▶ **WORK TO BE COMPLETED**:
Enter each line of the rows below, omitting blank lines, into a Markdown table with two columns, "Nr" for the consecutive line number and "Content" for the line itself.

▶ **RECORDS PROVIDED**:
######

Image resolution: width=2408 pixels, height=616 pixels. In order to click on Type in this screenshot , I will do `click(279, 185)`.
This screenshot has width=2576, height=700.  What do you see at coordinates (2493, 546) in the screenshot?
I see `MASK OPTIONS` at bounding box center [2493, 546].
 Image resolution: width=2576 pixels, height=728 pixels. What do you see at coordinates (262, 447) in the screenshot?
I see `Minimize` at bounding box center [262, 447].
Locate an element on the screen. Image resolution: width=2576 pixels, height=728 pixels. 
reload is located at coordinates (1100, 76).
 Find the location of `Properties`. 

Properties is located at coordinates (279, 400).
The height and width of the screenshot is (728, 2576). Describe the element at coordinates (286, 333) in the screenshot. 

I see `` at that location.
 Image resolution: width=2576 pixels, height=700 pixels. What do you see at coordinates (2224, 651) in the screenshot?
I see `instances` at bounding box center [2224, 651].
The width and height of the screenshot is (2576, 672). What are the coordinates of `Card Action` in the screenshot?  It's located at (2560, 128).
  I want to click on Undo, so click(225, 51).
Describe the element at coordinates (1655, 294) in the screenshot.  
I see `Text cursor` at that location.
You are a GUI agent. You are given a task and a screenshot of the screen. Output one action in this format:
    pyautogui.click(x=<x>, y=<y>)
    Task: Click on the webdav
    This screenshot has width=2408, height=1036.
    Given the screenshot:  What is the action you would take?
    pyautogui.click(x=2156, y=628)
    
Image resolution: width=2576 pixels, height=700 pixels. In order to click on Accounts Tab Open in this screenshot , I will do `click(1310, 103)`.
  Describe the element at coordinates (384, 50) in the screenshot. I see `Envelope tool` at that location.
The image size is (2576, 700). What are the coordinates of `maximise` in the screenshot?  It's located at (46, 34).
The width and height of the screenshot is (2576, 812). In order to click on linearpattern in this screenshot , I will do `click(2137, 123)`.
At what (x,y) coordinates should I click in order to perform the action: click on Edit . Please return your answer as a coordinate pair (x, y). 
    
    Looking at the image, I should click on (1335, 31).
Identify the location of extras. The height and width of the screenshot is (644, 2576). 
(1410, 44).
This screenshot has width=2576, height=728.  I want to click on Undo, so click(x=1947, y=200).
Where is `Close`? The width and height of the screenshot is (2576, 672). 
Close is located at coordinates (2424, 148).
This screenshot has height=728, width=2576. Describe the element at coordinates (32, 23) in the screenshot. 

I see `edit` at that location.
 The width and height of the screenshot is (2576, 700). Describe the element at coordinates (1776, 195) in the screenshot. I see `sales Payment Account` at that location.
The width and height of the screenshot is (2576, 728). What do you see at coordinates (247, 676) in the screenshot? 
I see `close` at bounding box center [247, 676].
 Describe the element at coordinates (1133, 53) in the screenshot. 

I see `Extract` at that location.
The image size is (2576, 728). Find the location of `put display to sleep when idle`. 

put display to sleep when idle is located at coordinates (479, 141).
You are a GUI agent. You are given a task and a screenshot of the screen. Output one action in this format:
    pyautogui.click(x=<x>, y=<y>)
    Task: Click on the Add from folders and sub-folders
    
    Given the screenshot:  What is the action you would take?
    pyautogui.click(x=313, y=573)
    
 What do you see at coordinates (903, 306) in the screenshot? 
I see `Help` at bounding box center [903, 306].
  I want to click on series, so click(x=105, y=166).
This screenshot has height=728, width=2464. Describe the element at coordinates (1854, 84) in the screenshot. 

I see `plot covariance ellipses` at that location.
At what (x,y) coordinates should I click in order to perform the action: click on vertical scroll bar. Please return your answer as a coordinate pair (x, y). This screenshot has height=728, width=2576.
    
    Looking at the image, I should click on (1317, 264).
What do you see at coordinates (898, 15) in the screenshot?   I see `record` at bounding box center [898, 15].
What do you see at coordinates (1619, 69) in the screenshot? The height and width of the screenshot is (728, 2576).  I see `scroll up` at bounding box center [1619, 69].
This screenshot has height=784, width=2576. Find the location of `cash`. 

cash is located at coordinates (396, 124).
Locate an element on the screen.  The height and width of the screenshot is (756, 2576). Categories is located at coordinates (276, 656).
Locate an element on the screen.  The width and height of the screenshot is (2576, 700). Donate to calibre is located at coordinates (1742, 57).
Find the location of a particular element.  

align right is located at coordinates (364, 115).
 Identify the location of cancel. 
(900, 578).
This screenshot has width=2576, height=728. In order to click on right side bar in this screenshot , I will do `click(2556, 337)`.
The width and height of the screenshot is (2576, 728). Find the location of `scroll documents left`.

######

▶ **ANSWER TO THE PROBLEM**:
| Nr | Content |
|---|---|
| 1 | Image resolution: width=2408 pixels, height=616 pixels. In order to click on Type in this screenshot , I will do `click(279, 185)`. |
| 2 | This screenshot has width=2576, height=700.  What do you see at coordinates (2493, 546) in the screenshot? |
| 3 | I see `MASK OPTIONS` at bounding box center [2493, 546]. |
| 4 |  Image resolution: width=2576 pixels, height=728 pixels. What do you see at coordinates (262, 447) in the screenshot? |
| 5 | I see `Minimize` at bounding box center [262, 447]. |
| 6 | Locate an element on the screen. Image resolution: width=2576 pixels, height=728 pixels.  |
| 7 | reload is located at coordinates (1100, 76). |
| 8 |  Find the location of `Properties`.  |
| 9 | Properties is located at coordinates (279, 400). |
| 10 | The height and width of the screenshot is (728, 2576). Describe the element at coordinates (286, 333) in the screenshot.  |
| 11 | I see `` at that location. |
| 12 |  Image resolution: width=2576 pixels, height=700 pixels. What do you see at coordinates (2224, 651) in the screenshot? |
| 13 | I see `instances` at bounding box center [2224, 651]. |
| 14 | The width and height of the screenshot is (2576, 672). What are the coordinates of `Card Action` in the screenshot?  It's located at (2560, 128). |
| 15 |   I want to click on Undo, so click(225, 51). |
| 16 | Describe the element at coordinates (1655, 294) in the screenshot.   |
| 17 | I see `Text cursor` at that location. |
| 18 | You are a GUI agent. You are given a task and a screenshot of the screen. Output one action in this format: |
| 19 |     pyautogui.click(x=<x>, y=<y>) |
| 20 |     Task: Click on the webdav |
| 21 |     This screenshot has width=2408, height=1036. |
| 22 |     Given the screenshot:  What is the action you would take? |
| 23 |     pyautogui.click(x=2156, y=628) |
| 24 | Image resolution: width=2576 pixels, height=700 pixels. In order to click on Accounts Tab Open in this screenshot , I will do `click(1310, 103)`. |
| 25 |   Describe the element at coordinates (384, 50) in the screenshot. I see `Envelope tool` at that location. |
| 26 | The image size is (2576, 700). What are the coordinates of `maximise` in the screenshot?  It's located at (46, 34). |
| 27 | The width and height of the screenshot is (2576, 812). In order to click on linearpattern in this screenshot , I will do `click(2137, 123)`. |
| 28 | At what (x,y) coordinates should I click in order to perform the action: click on Edit . Please return your answer as a coordinate pair (x, y).  |
| 29 |     Looking at the image, I should click on (1335, 31). |
| 30 | Identify the location of extras. The height and width of the screenshot is (644, 2576).  |
| 31 | (1410, 44). |
| 32 | This screenshot has width=2576, height=728.  I want to click on Undo, so click(x=1947, y=200). |
| 33 | Where is `Close`? The width and height of the screenshot is (2576, 672).  |
| 34 | Close is located at coordinates (2424, 148). |
| 35 | This screenshot has height=728, width=2576. Describe the element at coordinates (32, 23) in the screenshot.  |
| 36 | I see `edit` at that location. |
| 37 |  The width and height of the screenshot is (2576, 700). Describe the element at coordinates (1776, 195) in the screenshot. I see `sales Payment Account` at that location. |
| 38 | The width and height of the screenshot is (2576, 728). What do you see at coordinates (247, 676) in the screenshot?  |
| 39 | I see `close` at bounding box center [247, 676]. |
| 40 |  Describe the element at coordinates (1133, 53) in the screenshot.  |
| 41 | I see `Extract` at that location. |
| 42 | The image size is (2576, 728). Find the location of `put display to sleep when idle`.  |
| 43 | put display to sleep when idle is located at coordinates (479, 141). |
| 44 | You are a GUI agent. You are given a task and a screenshot of the screen. Output one action in this format: |
| 45 |     pyautogui.click(x=<x>, y=<y>) |
| 46 |     Task: Click on the Add from folders and sub-folders |
| 47 |     Given the screenshot:  What is the action you would take? |
| 48 |     pyautogui.click(x=313, y=573) |
| 49 |  What do you see at coordinates (903, 306) in the screenshot?  |
| 50 | I see `Help` at bounding box center [903, 306]. |
| 51 |   I want to click on series, so click(x=105, y=166). |
| 52 | This screenshot has height=728, width=2464. Describe the element at coordinates (1854, 84) in the screenshot.  |
| 53 | I see `plot covariance ellipses` at that location. |
| 54 | At what (x,y) coordinates should I click in order to perform the action: click on vertical scroll bar. Please return your answer as a coordinate pair (x, y). This screenshot has height=728, width=2576. |
| 55 |     Looking at the image, I should click on (1317, 264). |
| 56 | What do you see at coordinates (898, 15) in the screenshot?   I see `record` at bounding box center [898, 15]. |
| 57 | What do you see at coordinates (1619, 69) in the screenshot? The height and width of the screenshot is (728, 2576).  I see `scroll up` at bounding box center [1619, 69]. |
| 58 | This screenshot has height=784, width=2576. Find the location of `cash`.  |
| 59 | cash is located at coordinates (396, 124). |
| 60 | Locate an element on the screen.  The height and width of the screenshot is (756, 2576). Categories is located at coordinates (276, 656). |
| 61 | Locate an element on the screen.  The width and height of the screenshot is (2576, 700). Donate to calibre is located at coordinates (1742, 57). |
| 62 | Find the location of a particular element.   |
| 63 | align right is located at coordinates (364, 115). |
| 64 |  Identify the location of cancel.  |
| 65 | (900, 578). |
| 66 | This screenshot has width=2576, height=728. In order to click on right side bar in this screenshot , I will do `click(2556, 337)`. |
| 67 | The width and height of the screenshot is (2576, 728). Find the location of `scroll documents left`. |